Noch vor kurzem waren Energiesparhäuser das Maß aller Dinge in Sachen Heizkosteneinsparung. Das Passivhaus jedoch setzt neue Maßstäbe für den sinnvollen Umgang mit immer knapper werdenden Ressourcen. Doch was genau ist ein Passivhaus und wie funktioniert es? Ein Haus muss nach speziellen Normen erbaut werden, um es als Passivhaus bezeichnen zu dürfen.
Jedoch ist es auch möglich Altbauten nach dieses Kriterien zu sanieren.
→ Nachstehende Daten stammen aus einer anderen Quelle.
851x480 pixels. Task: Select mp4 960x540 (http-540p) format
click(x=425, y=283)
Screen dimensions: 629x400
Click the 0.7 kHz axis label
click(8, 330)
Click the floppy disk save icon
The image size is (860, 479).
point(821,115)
Neben der unabdingbar notwendigen, leistungsfähigen Isolierung zeichnet sich ein Passivhaus dadurch aus, dass es durch Energiequellen wie der Sonne oder der Körperwärme der Bewohner aufgeheizt wird und nicht etwa durch das Verbrennen fossiler Energieträger. Das Herzstück eines Passivhauses bildet die Lüftungsanlage. Diese ermöglicht die gleichmäßige Verteilung der warmen Luft im ganzen Haus und die Zufuhr von Frischluft ohne die Fenster öffnen zu müssen. Demnach entsteht kein Wärmeverlust durch geöffnete Fenster. Auch in der Frage der Wohnqualität eröffnet das Passivhaus neue Perspektiven. So herrscht im inneren des Hauses Sommers wie Winters eine konstante Temperatur, ein Fakt der Schimmelbildung wirksam entgegen tritt und kalte Außenwände der Vergangenheit angehören lässt. Falls es dennoch nötig sein sollte in einem Haus dieser Art zu heizen, so empfehlen sich innovative Heizkonzepte wie Erdwärme oder eine Pelletheizung um die Kosten möglichst gering zu halten.
Die Mehrkosten beim Bau eines Hauses dieses Standards werden durch die geringen oder fehlenden Heizkosten schnell aufgewogen sein. Die finanzielle Förderung, welche, je nach dem in welcher Region das Haus errichtet werden soll, zur Verfügung steht , macht das Passivhaus noch einmal attraktiver. Bei anstehendem Neubau oder Sanierung eines Hauses lohnt es sich auf jeden Fall Informationen über die Passivbauweise einzuholen. Passivhäuser- gut für Klima und Finanzen.